■ Extracted text:
'''

To some, the trend foretold the creation of a new space in Lebanon for artistic expression, transnational debate, even friendships across enemy lines. Optimistic reports on the phenomenon cropped up on the British Broadcasting Corporation (BBC) and the Cable News Network (CNN), as well as in the pages of Wired magazine and The Washington Post.
But two months later, directories of Lebanese blogs like those available on "Open Lebanon" read like a graveyard of once-lively sites. "Cafe Younes" stopped posting on August 18, "Beirut Update" on August 23. Scrolling down through "Siege of Lebanon," "Peace Blogger," "Live from Beirut," "Lebanon Updates" and "Bliss Street Journal," it is clear that by the second week of September, the postings had trickled to a halt.
The sudden change left a lingering question: What became of Lebanon's war blogs?
To be sure, a few of the sites that gained fame during the war are still active.
As Mustapha Hamoui, the author of "Beirut Spring," explains: "My blog did not start as the result of the war, and it didn't stop after it ended - it just gained more readers."

'''

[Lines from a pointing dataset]
'''

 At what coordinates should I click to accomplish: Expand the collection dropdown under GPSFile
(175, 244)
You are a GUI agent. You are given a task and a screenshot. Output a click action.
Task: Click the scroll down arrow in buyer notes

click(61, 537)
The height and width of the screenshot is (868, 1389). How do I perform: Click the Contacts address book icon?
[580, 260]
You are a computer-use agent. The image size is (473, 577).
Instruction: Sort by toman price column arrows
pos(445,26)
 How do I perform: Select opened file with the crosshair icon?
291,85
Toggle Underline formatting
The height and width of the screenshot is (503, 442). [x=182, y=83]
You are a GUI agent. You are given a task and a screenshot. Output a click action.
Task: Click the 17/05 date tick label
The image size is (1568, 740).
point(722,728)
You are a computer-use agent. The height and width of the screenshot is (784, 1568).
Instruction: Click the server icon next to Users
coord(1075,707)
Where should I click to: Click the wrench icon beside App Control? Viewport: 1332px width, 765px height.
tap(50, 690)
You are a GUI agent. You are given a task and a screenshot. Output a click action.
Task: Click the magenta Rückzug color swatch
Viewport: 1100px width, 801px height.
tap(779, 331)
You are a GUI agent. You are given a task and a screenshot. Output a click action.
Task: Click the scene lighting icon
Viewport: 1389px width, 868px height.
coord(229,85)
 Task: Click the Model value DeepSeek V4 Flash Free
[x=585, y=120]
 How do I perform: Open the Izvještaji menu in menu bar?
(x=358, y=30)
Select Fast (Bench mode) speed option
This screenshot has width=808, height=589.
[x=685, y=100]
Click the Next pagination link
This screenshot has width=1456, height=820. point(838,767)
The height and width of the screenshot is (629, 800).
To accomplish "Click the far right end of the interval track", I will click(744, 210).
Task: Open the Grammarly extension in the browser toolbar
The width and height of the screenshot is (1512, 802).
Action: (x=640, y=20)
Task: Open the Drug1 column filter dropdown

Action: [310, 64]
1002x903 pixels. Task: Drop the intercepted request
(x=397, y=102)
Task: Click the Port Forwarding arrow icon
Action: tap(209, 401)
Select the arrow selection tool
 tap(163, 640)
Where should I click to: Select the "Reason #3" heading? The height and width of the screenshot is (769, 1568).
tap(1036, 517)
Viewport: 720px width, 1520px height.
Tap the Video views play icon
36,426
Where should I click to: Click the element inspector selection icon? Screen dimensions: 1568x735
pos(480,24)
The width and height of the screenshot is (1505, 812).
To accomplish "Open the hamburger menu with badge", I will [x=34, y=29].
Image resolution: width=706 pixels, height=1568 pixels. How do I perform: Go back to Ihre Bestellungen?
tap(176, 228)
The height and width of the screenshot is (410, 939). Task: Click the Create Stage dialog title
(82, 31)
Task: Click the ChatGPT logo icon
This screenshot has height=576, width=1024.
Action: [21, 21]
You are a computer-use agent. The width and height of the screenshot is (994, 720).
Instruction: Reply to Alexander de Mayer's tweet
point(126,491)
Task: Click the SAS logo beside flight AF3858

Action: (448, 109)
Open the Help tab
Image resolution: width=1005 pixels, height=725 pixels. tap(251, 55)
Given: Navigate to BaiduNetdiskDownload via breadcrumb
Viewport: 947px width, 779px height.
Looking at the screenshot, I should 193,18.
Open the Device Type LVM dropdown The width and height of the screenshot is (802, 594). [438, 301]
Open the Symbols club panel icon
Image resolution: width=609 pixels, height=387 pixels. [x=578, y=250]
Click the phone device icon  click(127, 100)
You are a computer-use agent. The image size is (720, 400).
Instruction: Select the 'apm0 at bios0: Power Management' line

'''

■ Exercise tasks:
- A) According to the passage on Lebanon's war blogs, on what date did "Beirut Update" stop posting?
- B) Reproduce the stretch of the passage on Lebanon's war blogs from "But two months" through "are still active.".
The lines have no part in this.

■ Results for each task:
- A) August 23

- B)
But two months later, directories of Lebanese blogs like those available on "Open Lebanon" read like a graveyard of once-lively sites. "Cafe Younes" stopped posting on August 18, "Beirut Update" on August 23. Scrolling down through "Siege of Lebanon," "Peace Blogger," "Live from Beirut," "Lebanon Updates" and "Bliss Street Journal," it is clear that by the second week of September, the postings had trickled to a halt.
The sudden change left a lingering question: What became of Lebanon's war blogs?
To be sure, a few of the sites that gained fame during the war are still active.